Philly Cheesesteak Tortellini Pasta is a delicious fusion dish that combines the hearty flavors of a classic Philly cheesesteak with cheesy tortellini, creating a comforting and satisfying meal.
Prep Time 15 minutes
Cook Time 30 minutes
Total Time 45 minutes
Course Main
Cuisine American
Servings 4 servings
Calories 500 kcal

Equipment

  • Large Skillet
  • Mixing Bowl

Ingredients
  

Essential Ingredients

  • 1 pound Shaved Ribeye Steak Thinly sliced for quick cooking.
  • 12 ounces Frozen Cheese Tortellini No need to thaw before cooking.
  • 1 cup Green Peppers Sliced.
  • 1 cup Onion Sliced.
  • 1 cup Baby Bella Mushrooms Sliced.
  • 1 cup Heavy Cream For the creamy sauce.
  • 1 teaspoon Garlic Powder
  • 1 teaspoon Onion Powder
  • 1 teaspoon Paprika
  • 1 tablespoon Montreal Steak Seasoning

Instructions
 

  • 1. Prepare the Tortellini: Cook the frozen tortellini according to the package instructions. Drain and set aside.
  • 2. Cook the Steak: In a large skillet, heat about 1 tablespoon of canola oil over medium heat. Add the shaved ribeye steak, garlic powder, onion powder, paprika, and Montreal steak seasoning. Cook until no longer pink, about 3-5 minutes. Remove and set aside.
  • 3. Sauté the Vegetables: In the same skillet, add more canola oil if needed, then add the green pepper, onion, and mushrooms.
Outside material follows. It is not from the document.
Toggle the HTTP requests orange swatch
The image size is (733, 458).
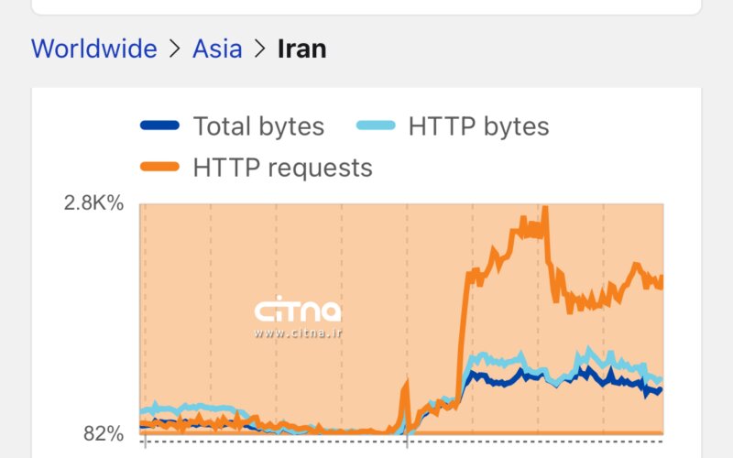click(159, 167)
Sauté until tender, about 5-7 minutes.
  • 4. Make the Cream Sauce: Pour in the heavy cream and bring to a simmer, stirring occasionally until thickened, about 5 minutes.
  • 5. Combine and Serve: Add the cooked tortellini and steak back into the skillet, stirring to coat with the sauce. Cook for an additional 2-3 minutes. Serve hot, garnished with parsley or parmesan if desired.

Notes

Use fresh ingredients for the best flavor. Adjust seasoning to taste.